**MATERIAL SHOWN:**
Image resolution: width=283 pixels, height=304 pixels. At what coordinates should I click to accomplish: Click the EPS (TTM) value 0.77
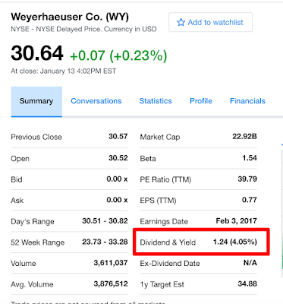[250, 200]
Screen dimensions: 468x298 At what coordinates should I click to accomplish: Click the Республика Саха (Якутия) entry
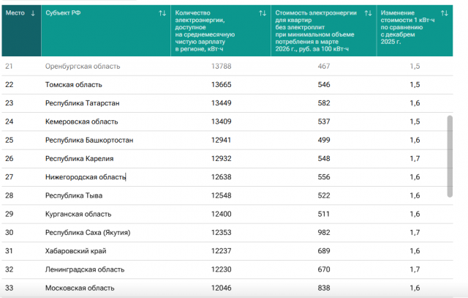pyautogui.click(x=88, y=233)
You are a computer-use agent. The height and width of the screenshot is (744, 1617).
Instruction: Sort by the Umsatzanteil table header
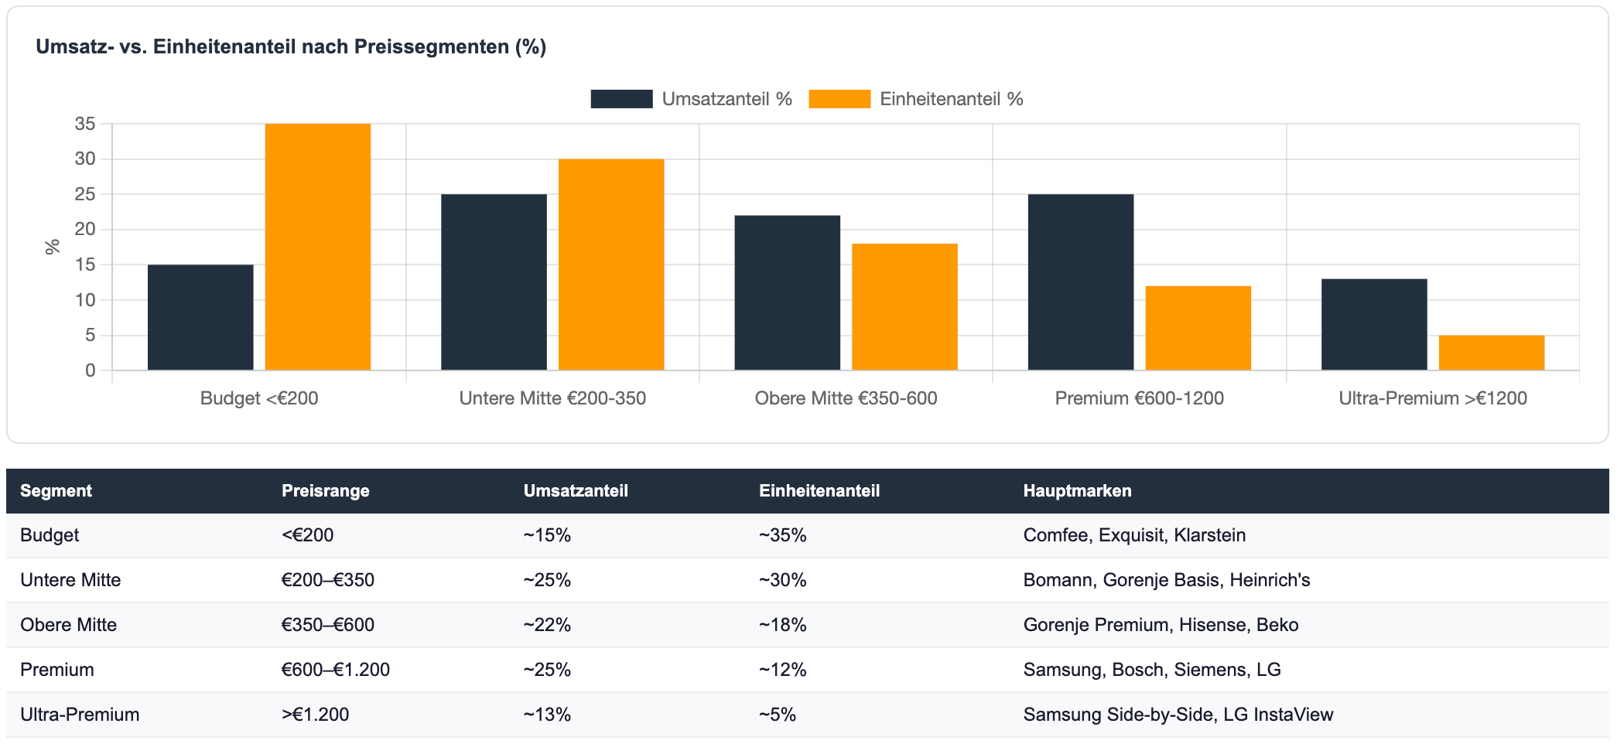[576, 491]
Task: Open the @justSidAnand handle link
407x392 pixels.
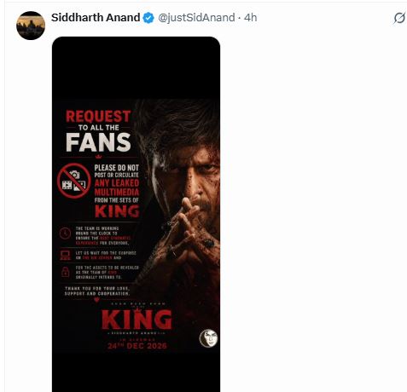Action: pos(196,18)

--

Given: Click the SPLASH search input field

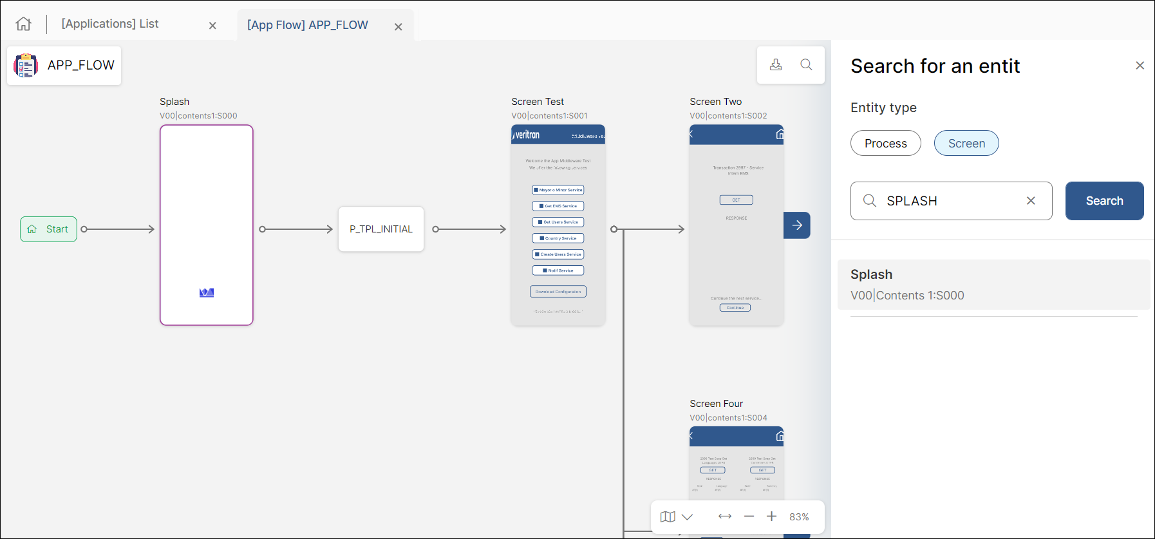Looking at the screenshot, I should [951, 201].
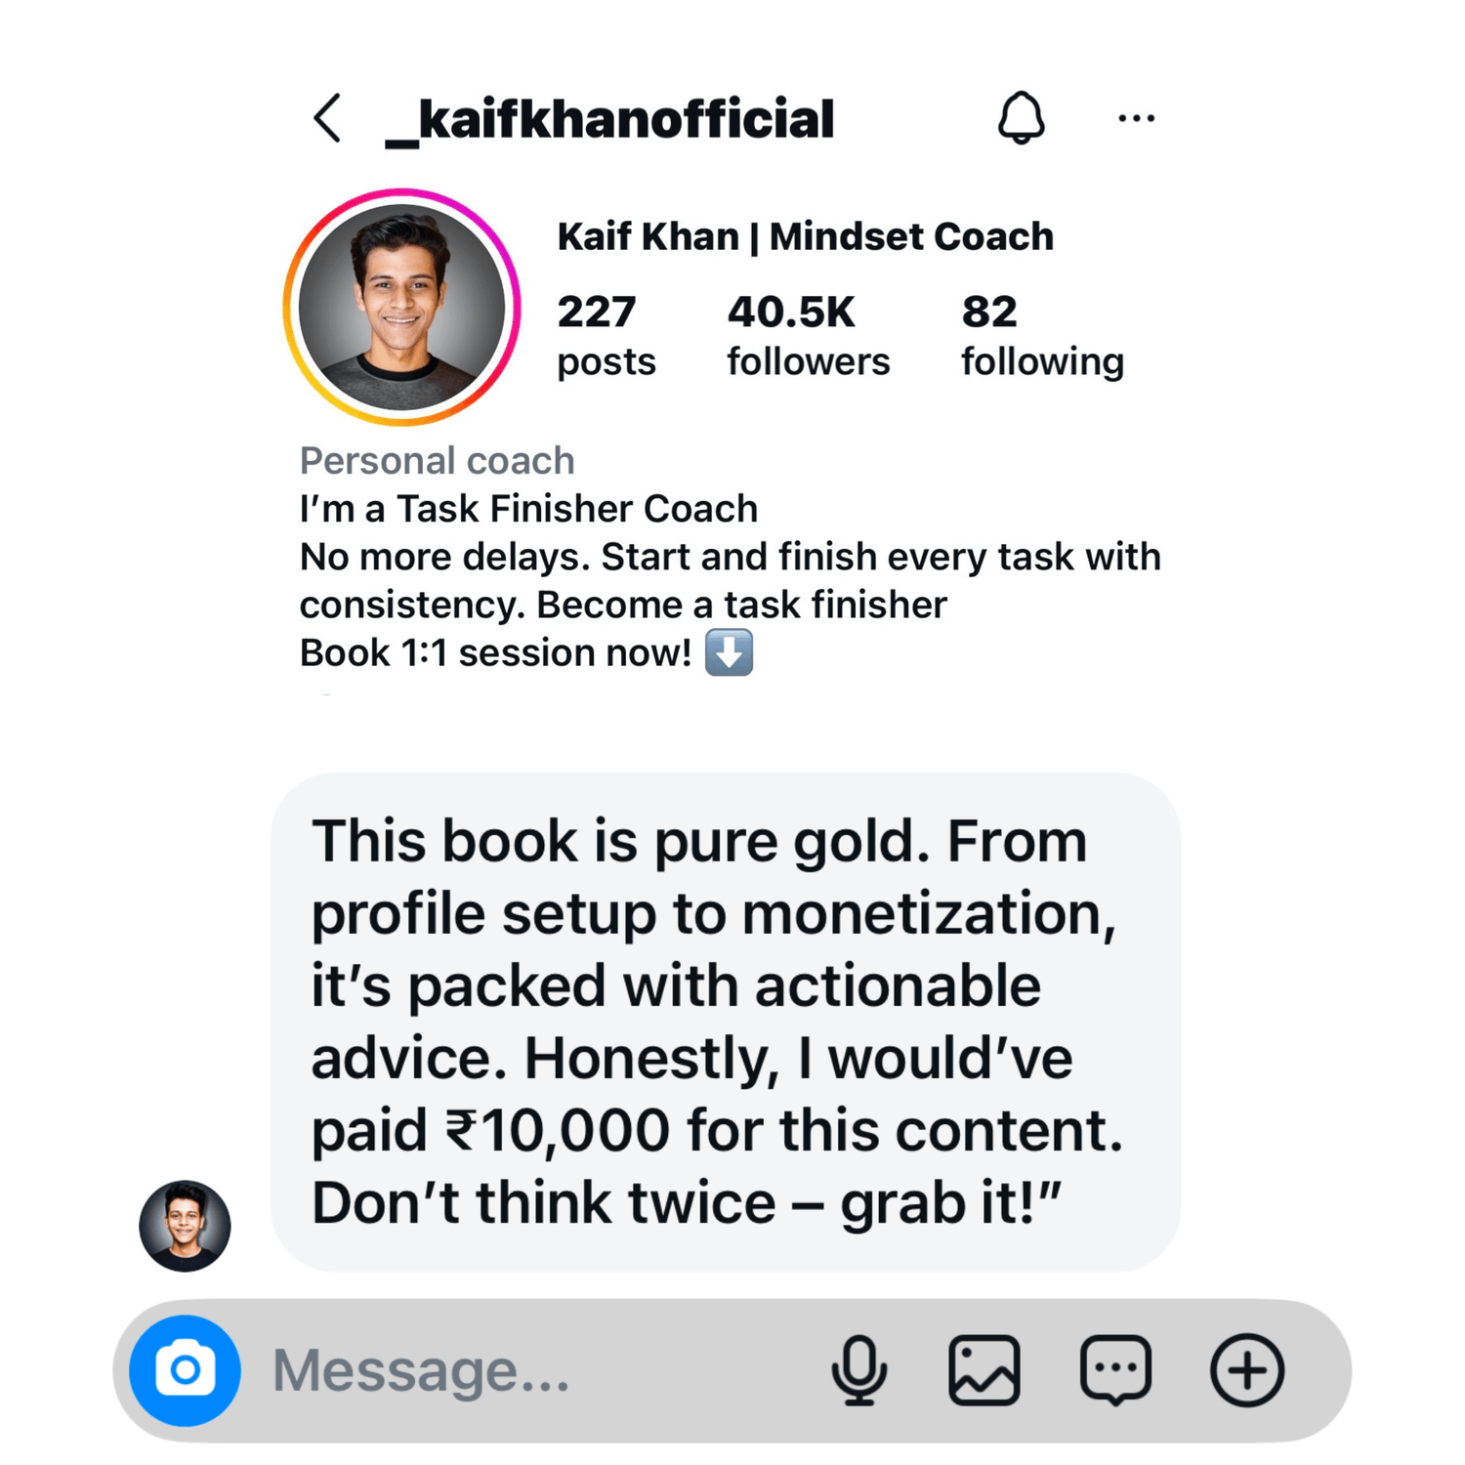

**TASK REQUIREMENTS:**
In the stretch of lines from the one containing "Image resolution: width=283" through the one containing "Action: pos(196,18)", switch "coordinates" to "location" and give those lines back with nothing else changed. Leave the pictures out of your answer.

**ANSWER FOR THE TASK:**
Image resolution: width=283 pixels, height=304 pixels. At what location should I click to accomplish: Click the EPS (TTM) value 0.77
[250, 200]
Screen dimensions: 468x298 At what location should I click to accomplish: Click the Республика Саха (Якутия) entry
pyautogui.click(x=88, y=233)
You are a computer-use agent. The height and width of the screenshot is (744, 1617).
Instruction: Sort by the Umsatzanteil table header
[576, 491]
Task: Open the @justSidAnand handle link
407x392 pixels.
Action: pos(196,18)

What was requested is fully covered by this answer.